The real estate company’s annual market outlook was heavy on comparisons to the crash that occurred last decade.

“Whatever this is folks, it is not the early 90s,” John O’Bryan, vice-chairman of CB Richard Ellis, told an audience of 1,300 real estate professionals. “Not only was the development industry operating at warp speed but we were literally heading where no man had been before.”

Last decade developers were getting 7% yields but were borrowing at 11% — a crash was inevitable.

“What’s different today. Well, almost everything,” said Mr. O’Bryan.
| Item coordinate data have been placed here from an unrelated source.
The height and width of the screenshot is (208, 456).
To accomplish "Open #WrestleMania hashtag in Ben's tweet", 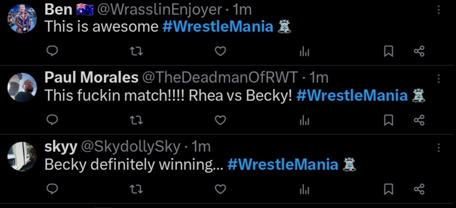I will [217, 26].
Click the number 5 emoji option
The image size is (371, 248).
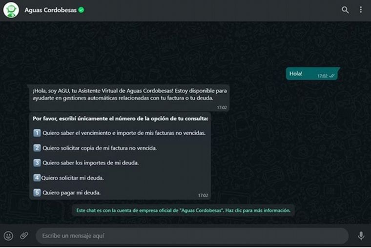tap(37, 193)
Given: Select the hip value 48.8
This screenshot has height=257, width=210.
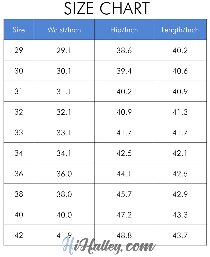Looking at the screenshot, I should [x=124, y=235].
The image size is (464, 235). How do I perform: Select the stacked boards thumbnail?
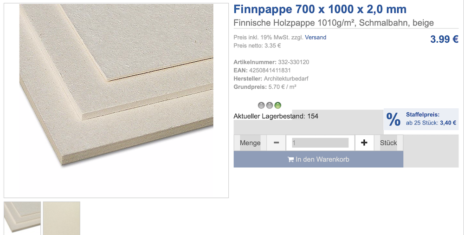point(22,218)
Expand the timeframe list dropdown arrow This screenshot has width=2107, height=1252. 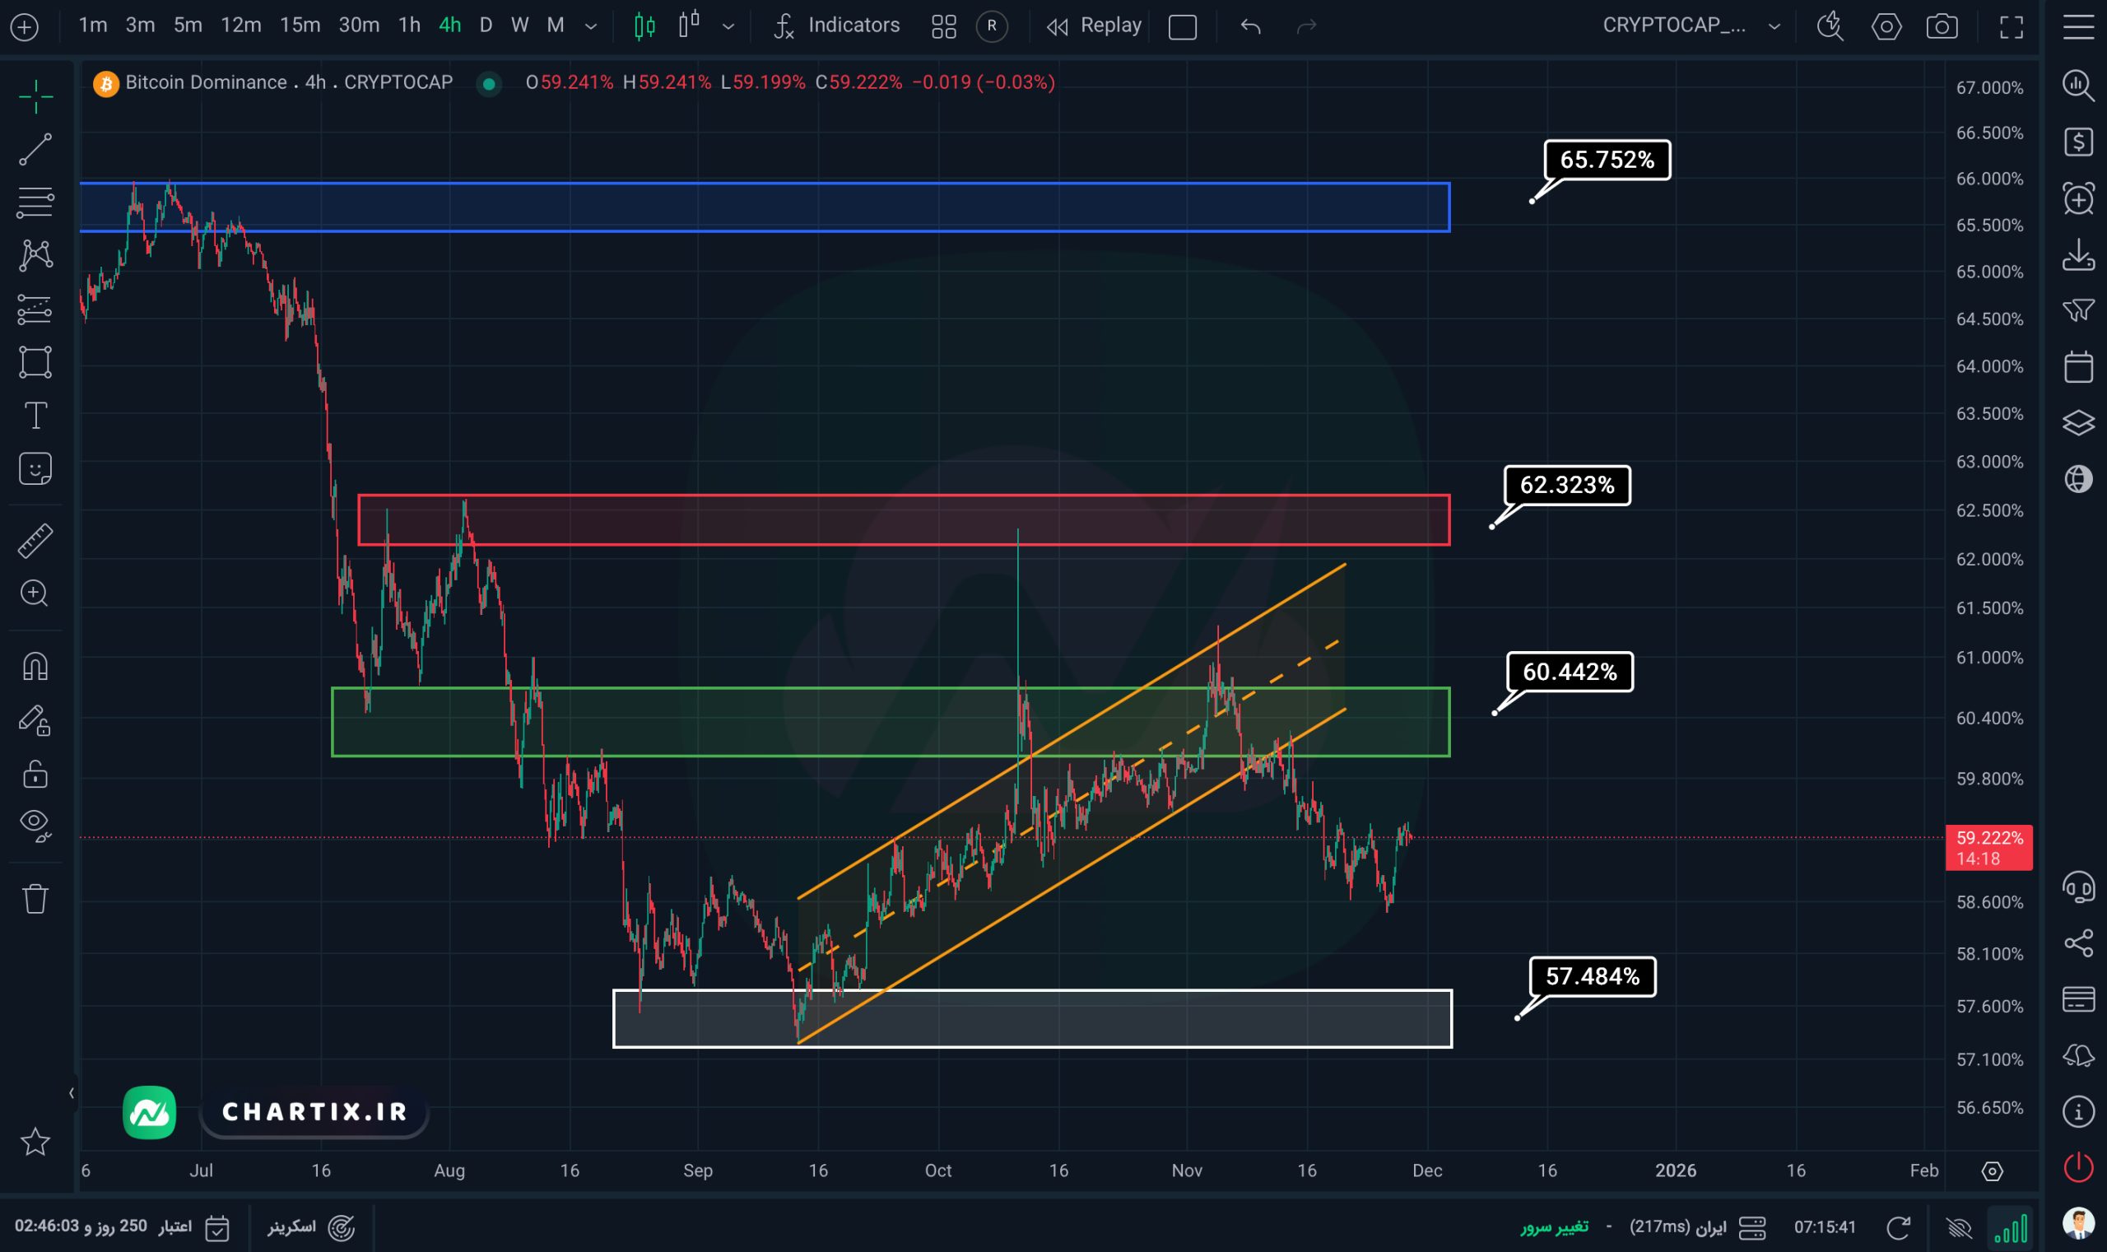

For starters, he pointed out, interest rates are much lower. But there is also less supply of office space coming on stream with the exceptions of the downtown areas of Toronto and Calgary and suburban Ottawa.

“In a nutshell, in the early 90s we had highly leveraged, very aggressive developers with large inventories, a pipeline full of development projects and compliant lenders, all fuelled by negative yields and a mountain of debt,” said Mr. O’Bryan. “Today, by contrast, [there are] conservatively managed funds with balance sheets, low

leverage and little or no land holdings.”